Many writers seek assistance from friends or family members for various projects, but this aid must be given and received with care. Here are some tips about asking for informal editing assistance and providing it.
Editing for a friend or a family member is easily assumed to be a simple matter, but it requires clear communication about expectations. Different writing projects require various degrees of intervention, from proofreading to content editing to critiquing. (Many posts on DailyWritingTips.com discuss editing issues; search the site for “editing” to locate them.)
Before asking for someone’s help with your resume, for example, it’s best to research formatting options and commit to your resume’s structure, and then perhaps simply ask for proofreading and/or advice about phrasing. Of course, if someone you know is knowledgeable about resumes, welcome more substantial feedback (though not everyone who evaluates resumes for hiring purposes is necessarily a good judge). Contradictory advice about resumes can be counterproductive, causing your confidence to be shaken.
If you look at a friend or family member’s resume, generally, limit the extent of your response to the parameters of the person’s request, at least as far as marking up the document. However, a diplomatic comment about an excessive or minimal employment history, for example, is acceptable even if you’ve merely been asked to check for spelling and punctuation errors.
College-admission essays are all about the applicant’s voice, not about his or her writing skill. Furthermore, an impeccably written essay might hinder rather than help: If the prospective student’s grades and test scores in English are not consistent with the writing caliber demonstrated in the essay, college admissions staff may see a red flag. If you do seek, or offer, assistance with an admission essay, the role should be that of a writing coach, not a ghostwriter (or even an editor). The idea is to help with the structure and depth of the essay, and to coax more vivid imagery and fresher phrasing, rather than rewrite sentences and replace words.
If the document is a substantial work of nonfiction or fiction, agree on what type of assistance is to be given. “Does it work?” is a very different question than “Can you help me with my writing?” It’s not too much to request that someone read your novel and give you some general suggestions, but if you’re going to ask a friend or family member to spend many hours poring over it, commenting on plot, characterization, tone, structure, and the like (and, oh, yeah, correcting poor grammar and usage), you might as well hire the person rather than expect volunteer assistance. At this point, a professional editor will probably be more useful.

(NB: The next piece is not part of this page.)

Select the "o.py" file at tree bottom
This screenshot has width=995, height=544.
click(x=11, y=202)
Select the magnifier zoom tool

Finally, understand that if you ask for editing assistance, expect a thorough housecleaning, not five minutes of dusting and straightening up. Assure your friend or relative that you will accept revisions or critiques with good grace, and honor that commitment.

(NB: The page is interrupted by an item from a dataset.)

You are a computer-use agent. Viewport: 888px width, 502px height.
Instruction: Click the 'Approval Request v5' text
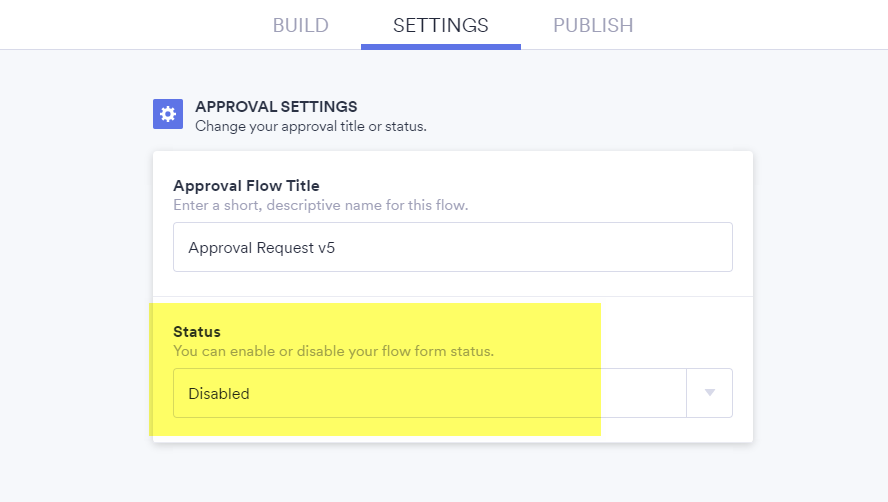262,247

If you’re helping someone, even if he or she is confident, identify and communicate strengths and be diplomatic about weaknesses. And if the manuscript is substantial, ask for just an excerpt first, rather than the entire work. If the person’s writing skill is poor, it will be easier to simply offer some general comments or to suggest that you don’t feel up to the task. You’re welcome to be frank, of course — at the expense of good relations with your relation.